Social news aggregator Reddit, which recently had a billion pages views in a single month and has roughly 75 million visits every month, is down to just one single developer (Neil Williams, hired in November) after the other two just left (Mike Schiraldi going to Google and David King going to Hipmunk where he joins Reddit co-founder Alexis Ohanian). The site has an overall staff of six, including two system admins.
Condé Nast Digital had acquired Reddit in 2005 and ever since Reddit has been in news for some reason or another. After the recent Digg blunders, Reddit is the unlikely winner of a the voting-on-news race, a competition that has been somewhat forgotten in the wake of Twitter. Reddit’s growth also has to do with the fact Digg.com is dying after its re-vamp. Loyal Digg.com users like myself hardly go to Digg.com anymore.
But don’t be alarmed with this current news — Reddit is definitely not shutting down, despite it currently is operating on a skeleton staff of six people, in addition to a part time designer and a part time customer service person.
In a blog post, Neil William, Reddit’s remaining developer explains that with all the growth Reddit has experienced, Condé Nast is going to give them more resources and certainly recruit more developers. The plan is to hire more people soon, but, in the meantime it will have to make do with what it has.

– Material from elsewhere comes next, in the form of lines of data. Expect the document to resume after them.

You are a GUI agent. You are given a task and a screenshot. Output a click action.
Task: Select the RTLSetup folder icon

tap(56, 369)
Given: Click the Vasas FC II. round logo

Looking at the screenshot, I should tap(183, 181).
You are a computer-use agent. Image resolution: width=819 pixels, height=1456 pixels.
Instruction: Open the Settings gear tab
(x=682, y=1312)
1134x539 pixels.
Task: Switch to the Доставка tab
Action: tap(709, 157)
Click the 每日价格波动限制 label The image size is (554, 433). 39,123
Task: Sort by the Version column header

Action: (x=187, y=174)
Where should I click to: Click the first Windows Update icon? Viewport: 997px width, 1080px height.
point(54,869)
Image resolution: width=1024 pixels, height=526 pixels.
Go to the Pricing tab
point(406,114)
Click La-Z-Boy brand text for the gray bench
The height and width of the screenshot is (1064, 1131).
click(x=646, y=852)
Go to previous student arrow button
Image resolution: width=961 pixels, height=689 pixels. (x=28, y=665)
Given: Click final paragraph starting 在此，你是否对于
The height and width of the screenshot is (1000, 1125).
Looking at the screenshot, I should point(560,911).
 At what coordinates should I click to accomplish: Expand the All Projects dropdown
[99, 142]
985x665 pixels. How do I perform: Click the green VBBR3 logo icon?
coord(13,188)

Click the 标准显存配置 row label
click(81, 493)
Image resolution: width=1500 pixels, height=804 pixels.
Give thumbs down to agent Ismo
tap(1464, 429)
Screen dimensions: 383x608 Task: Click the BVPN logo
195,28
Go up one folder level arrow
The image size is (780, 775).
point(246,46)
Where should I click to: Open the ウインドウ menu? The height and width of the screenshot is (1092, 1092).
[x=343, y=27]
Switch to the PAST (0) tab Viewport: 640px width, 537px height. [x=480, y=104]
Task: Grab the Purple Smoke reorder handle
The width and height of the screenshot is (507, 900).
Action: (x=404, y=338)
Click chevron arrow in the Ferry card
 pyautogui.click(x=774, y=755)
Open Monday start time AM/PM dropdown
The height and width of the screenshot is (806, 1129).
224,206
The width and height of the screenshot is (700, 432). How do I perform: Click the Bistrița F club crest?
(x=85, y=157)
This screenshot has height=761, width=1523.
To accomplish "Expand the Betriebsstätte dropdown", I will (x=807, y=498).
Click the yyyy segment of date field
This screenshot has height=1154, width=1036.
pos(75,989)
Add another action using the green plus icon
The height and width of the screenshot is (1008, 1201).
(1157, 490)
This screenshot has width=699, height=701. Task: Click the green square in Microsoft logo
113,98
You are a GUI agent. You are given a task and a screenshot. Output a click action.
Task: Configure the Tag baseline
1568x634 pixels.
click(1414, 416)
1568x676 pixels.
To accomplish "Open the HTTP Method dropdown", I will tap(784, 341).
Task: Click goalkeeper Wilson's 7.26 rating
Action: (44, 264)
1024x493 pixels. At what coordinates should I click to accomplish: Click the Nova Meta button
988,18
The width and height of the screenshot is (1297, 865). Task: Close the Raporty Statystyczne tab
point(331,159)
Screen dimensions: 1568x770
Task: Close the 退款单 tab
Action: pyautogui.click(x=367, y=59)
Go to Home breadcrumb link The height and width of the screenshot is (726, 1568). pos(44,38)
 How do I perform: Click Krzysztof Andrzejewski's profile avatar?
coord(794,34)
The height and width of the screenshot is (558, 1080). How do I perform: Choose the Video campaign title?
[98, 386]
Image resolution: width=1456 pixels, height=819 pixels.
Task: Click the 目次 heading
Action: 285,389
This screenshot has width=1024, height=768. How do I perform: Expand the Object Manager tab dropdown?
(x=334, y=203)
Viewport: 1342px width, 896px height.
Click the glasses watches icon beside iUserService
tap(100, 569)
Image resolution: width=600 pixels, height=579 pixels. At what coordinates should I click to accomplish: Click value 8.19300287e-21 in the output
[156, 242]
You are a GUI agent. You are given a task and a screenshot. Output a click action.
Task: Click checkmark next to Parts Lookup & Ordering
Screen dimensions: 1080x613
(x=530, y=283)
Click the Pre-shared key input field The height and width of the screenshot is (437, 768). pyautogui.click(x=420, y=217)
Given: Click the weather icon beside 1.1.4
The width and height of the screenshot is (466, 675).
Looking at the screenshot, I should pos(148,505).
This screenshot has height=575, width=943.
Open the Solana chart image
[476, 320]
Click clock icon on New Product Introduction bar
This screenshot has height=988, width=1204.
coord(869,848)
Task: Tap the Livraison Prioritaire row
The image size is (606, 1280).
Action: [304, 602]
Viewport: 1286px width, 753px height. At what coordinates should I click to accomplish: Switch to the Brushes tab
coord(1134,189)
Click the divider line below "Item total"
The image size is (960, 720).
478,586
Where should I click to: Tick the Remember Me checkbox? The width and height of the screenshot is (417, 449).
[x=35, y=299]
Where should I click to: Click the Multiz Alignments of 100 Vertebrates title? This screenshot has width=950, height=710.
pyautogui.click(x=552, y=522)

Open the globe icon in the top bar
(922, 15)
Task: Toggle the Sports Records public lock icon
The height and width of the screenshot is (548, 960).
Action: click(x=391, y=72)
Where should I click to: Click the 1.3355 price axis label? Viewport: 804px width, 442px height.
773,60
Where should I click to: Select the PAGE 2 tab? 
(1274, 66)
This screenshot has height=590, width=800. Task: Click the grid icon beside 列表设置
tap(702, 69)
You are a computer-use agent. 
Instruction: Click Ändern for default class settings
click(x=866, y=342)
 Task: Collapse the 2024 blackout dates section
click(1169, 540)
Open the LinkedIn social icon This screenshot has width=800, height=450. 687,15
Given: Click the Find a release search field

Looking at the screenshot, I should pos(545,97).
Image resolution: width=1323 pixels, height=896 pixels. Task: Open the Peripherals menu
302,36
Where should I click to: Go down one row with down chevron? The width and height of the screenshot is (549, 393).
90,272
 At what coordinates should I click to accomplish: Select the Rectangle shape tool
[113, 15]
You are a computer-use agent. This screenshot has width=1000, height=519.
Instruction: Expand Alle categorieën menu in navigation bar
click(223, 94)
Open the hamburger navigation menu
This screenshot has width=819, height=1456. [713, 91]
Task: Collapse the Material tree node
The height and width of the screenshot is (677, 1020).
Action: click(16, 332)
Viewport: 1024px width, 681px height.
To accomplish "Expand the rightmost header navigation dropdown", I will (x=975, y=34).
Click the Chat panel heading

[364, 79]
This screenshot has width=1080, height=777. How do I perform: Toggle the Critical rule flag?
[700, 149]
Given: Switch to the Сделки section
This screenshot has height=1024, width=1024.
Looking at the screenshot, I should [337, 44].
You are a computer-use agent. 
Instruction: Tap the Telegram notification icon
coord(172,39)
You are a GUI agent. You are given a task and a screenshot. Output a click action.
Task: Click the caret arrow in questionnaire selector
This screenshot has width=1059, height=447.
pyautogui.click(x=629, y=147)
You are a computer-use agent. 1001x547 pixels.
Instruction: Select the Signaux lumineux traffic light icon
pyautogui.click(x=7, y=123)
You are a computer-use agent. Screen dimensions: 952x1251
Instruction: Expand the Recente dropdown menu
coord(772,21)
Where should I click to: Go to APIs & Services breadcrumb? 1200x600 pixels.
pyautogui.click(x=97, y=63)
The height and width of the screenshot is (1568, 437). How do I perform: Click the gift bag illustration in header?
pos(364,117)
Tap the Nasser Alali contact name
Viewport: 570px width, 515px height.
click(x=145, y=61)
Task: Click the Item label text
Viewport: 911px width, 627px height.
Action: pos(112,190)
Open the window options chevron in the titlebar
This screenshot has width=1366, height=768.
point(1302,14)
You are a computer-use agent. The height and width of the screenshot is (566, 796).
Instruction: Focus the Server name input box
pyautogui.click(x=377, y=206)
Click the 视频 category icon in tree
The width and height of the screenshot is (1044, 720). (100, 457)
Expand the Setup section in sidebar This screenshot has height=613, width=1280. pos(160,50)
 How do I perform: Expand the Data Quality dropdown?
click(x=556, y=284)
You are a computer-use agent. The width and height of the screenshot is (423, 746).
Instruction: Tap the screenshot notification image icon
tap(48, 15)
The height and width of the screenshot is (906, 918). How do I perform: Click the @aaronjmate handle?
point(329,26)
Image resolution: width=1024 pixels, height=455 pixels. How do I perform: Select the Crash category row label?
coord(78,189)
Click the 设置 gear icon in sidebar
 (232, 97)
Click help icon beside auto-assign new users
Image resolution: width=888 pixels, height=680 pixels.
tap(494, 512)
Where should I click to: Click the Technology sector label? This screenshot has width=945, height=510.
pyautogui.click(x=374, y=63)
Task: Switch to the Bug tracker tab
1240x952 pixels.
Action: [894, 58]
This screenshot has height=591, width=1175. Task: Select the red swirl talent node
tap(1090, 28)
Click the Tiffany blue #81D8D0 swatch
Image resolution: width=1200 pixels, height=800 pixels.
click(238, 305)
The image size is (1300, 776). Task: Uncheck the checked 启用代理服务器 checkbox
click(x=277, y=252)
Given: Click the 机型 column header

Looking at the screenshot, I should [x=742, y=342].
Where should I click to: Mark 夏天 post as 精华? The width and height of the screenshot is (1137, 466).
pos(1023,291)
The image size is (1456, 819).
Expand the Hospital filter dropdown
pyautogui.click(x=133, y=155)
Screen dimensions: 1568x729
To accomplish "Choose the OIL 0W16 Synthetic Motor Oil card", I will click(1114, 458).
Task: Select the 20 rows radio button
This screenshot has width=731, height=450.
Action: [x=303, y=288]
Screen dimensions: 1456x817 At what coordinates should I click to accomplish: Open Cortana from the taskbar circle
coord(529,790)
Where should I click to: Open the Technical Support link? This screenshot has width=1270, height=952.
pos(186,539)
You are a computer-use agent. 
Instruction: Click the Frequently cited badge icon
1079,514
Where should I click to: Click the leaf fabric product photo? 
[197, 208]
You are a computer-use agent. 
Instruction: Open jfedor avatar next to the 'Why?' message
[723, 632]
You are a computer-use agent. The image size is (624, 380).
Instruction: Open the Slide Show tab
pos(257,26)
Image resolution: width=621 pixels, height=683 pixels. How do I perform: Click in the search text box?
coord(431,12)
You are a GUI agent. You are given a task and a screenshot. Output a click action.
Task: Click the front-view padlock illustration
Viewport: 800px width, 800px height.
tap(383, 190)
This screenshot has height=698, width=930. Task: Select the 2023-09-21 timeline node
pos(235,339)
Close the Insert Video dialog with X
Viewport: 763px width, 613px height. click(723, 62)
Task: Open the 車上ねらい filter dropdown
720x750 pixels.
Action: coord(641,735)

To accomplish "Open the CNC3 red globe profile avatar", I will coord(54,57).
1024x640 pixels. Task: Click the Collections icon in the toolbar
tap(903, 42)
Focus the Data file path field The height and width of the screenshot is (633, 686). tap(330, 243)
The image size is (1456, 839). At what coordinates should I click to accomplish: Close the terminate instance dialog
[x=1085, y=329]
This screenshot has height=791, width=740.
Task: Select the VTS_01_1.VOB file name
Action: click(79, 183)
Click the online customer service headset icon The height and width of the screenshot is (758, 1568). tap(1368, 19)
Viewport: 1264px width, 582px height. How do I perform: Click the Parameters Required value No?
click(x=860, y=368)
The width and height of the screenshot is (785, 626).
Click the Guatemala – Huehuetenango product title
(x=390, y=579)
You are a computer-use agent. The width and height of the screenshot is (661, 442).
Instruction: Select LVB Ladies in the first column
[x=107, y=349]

“In fact, we just had a meeting with the President of Conde Nast, who told us that they are extremely pleased with reddit and the community, and want to give us more resources and more funding,” Reddit sysadmin jedberg told.
“They just approved us to hire even more people than we had originally planned. To further reinforce the point above, our financials are looking quite good for the year,” he added.
But at any rate, we find it absolutely incredible that — the billion pageviews social news aggregator giant Reddit is currently being supported by just one programmer. Hats off!